Batteries to revolutionise National Grid and EV charging
The world’s first and largest network of grid-scale batteries and rapid chargers are set to revolutionise power distribution across the UK and aid electric vehicle adoption, particularly for fleets.
A combined 2GW network of batteries will be installed across 45 sites at electricity sub stations across the country, connected directly to the extra-high voltage system. Each site will be home to 50MW battery installations, capable of storing enough electricity for 235,000 homes together.
Together, they can release or absorb the equivalent to two-thirds the planned power output of the Hinkley C nuclear power plant, helping to balance load requirements on the grid.
The sites will also support large-scale rapid charging stations that are set to become the largest network in the world.
Sites have been chosen near towns and major roads where they can power up to 100 rapid chargers capable of delivering 150kW, and will support 350kW rapid chargers when they come to the UK.
The battery installation is being undertaken by Pivot Power, which aims to have 10 sites operational within 18 months, with the first site operational as soon as the middle of 2019. The company says that each site will provide a hub that can support a variety of infrastructure, such as public rapid charging stations, electric bus depots and bases for large transport fleets.

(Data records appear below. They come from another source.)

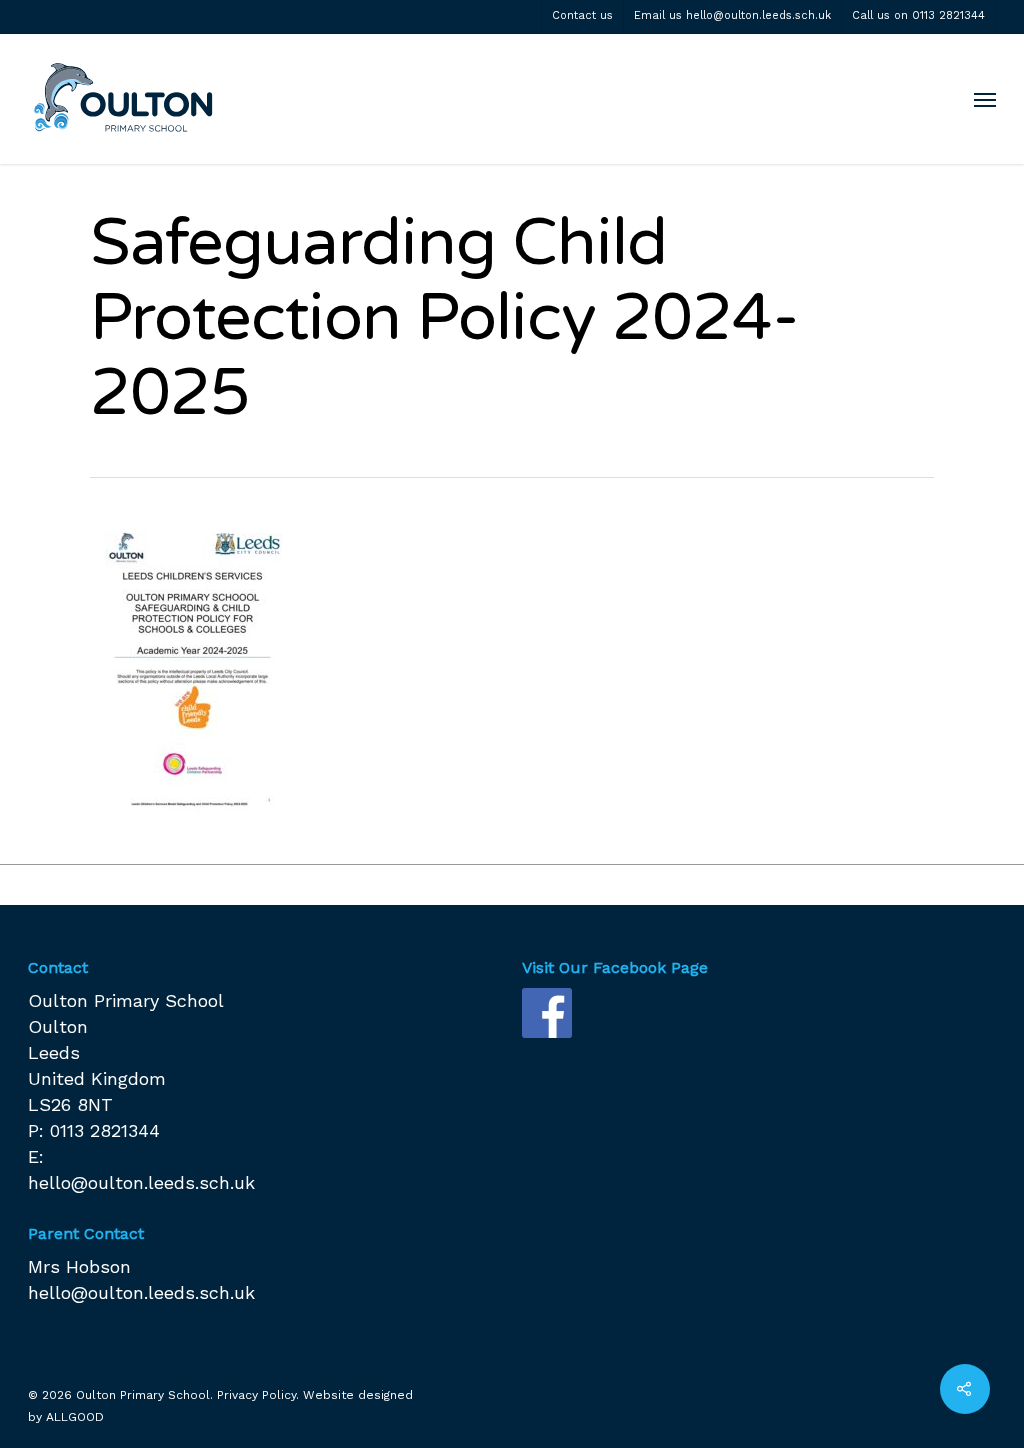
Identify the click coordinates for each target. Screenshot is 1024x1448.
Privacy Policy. (258, 1395)
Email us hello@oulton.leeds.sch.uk (732, 15)
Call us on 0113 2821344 (918, 15)
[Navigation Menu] (985, 99)
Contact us (582, 15)
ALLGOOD (75, 1417)
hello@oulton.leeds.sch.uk (141, 1182)
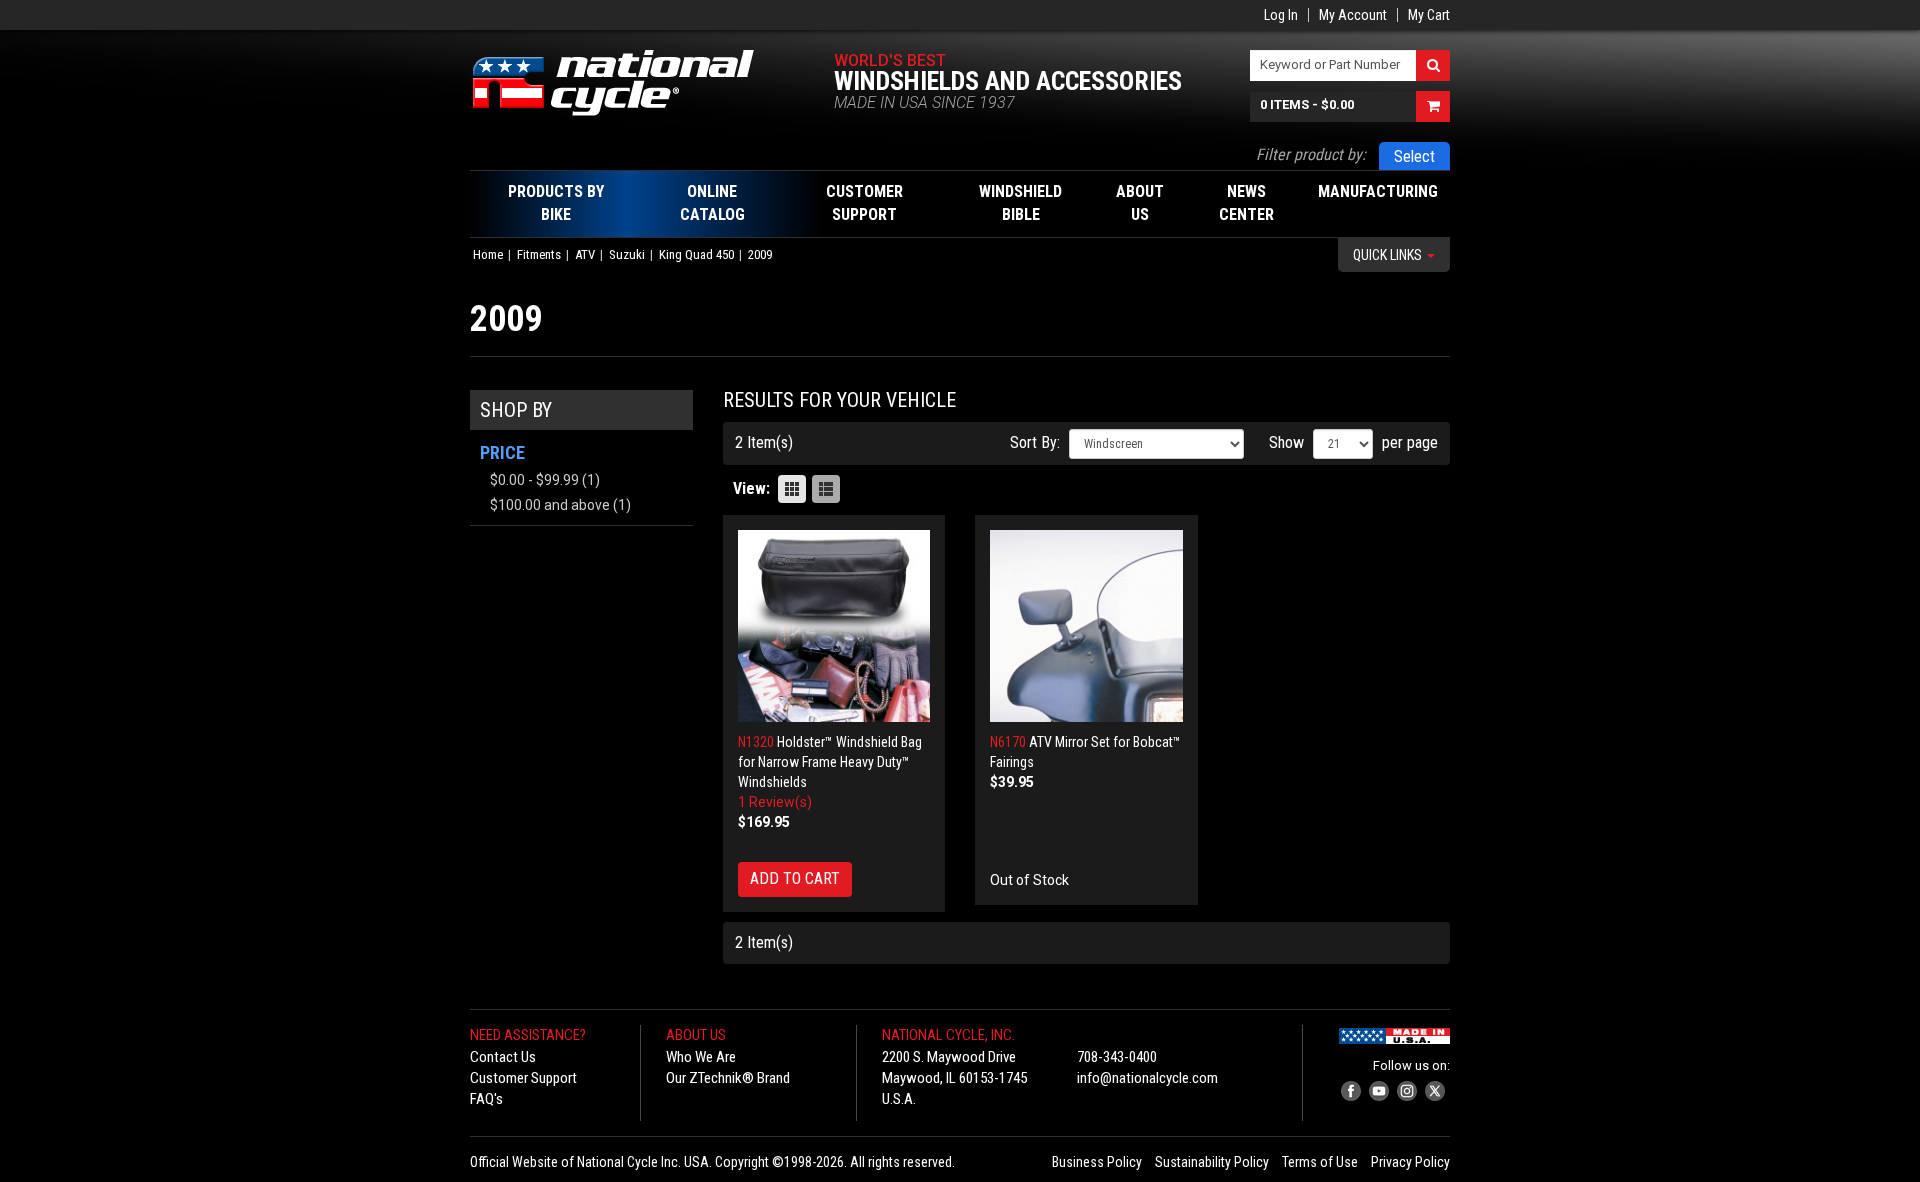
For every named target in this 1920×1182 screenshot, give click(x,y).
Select (1414, 156)
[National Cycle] (623, 83)
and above (550, 505)
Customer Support (523, 1078)
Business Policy (1097, 1162)
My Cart (1429, 15)
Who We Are (701, 1057)
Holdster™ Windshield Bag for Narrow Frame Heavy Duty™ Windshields (830, 762)
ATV (585, 254)
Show (1286, 442)
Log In (1281, 15)
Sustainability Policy (1212, 1162)
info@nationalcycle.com (1147, 1078)
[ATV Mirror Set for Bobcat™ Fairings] (1086, 626)
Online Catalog (712, 203)
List (826, 489)
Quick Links (1389, 255)
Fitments (539, 254)
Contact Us (503, 1057)
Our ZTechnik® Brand (728, 1078)
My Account (1353, 15)
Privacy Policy (1410, 1162)
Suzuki (627, 254)
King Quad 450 (696, 254)
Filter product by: (1311, 154)
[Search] (1433, 65)
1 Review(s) (775, 802)
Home (488, 254)
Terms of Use (1320, 1162)
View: (751, 488)
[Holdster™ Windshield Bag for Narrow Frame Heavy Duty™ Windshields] (834, 626)
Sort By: (1035, 442)
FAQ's (486, 1099)
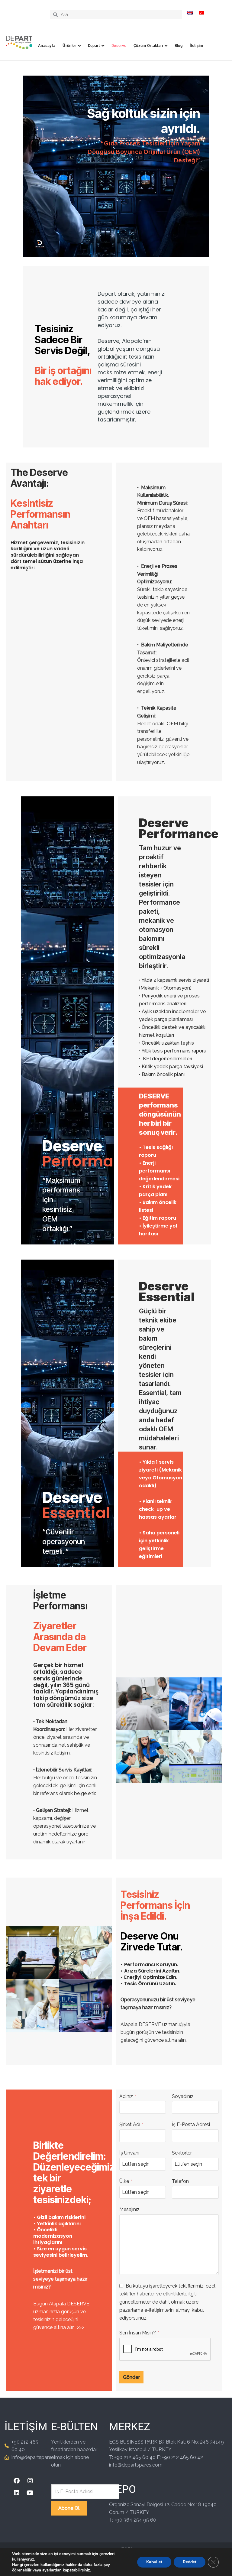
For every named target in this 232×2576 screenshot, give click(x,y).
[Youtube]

CEO of Pivot Power, Matt Allen said: “We want to future-proof the UK’s energy system and accelerate the electric vehicle revolution, helping the UK to clean up its air and meet climate targets. Big problems require big solutions, and we are moving fast to put in place a unique network to support a clean, affordable, secure energy system and embrace the low-carbon economy.”
Furthermore, the company wishes to encourage fleets to go electric. Allen added: “We are keen to hear from anyone who shares our vision and wants to ‘go electric’, particularly partners with large fleets such as local authorities, supermarkets and logistics companies.”
The company believes the installation of grid-batteries and marge-scale rapid charge sites will alleviate the three biggest barriers to EV adoption as cited by the Department for Transport, including availability of charge points, distance travelled on a charge and cost.
Graeme Cooper, National Grid project director for electric vehicles, said: “We expect the use of electric vehicles to grow rapidly. This innovative solution will help accelerate adoption by providing a network of rapid charging stations across the country enabling cars to charge quickly, efficiently and as cost-effectively as possible.
“It will also give the system operator more choice and flexibility for managing the demands in the day-to-day running of the network and also help mass EV charging”.
Daniel Brown, EV lead at the Renewable Energy Association said: “Planning reforms, for example classing EV charging hubs as strategically important infrastructure and extending to them ‘code rights’ similar to those the telecoms industry receives, would help projects such as these move forward quickly.”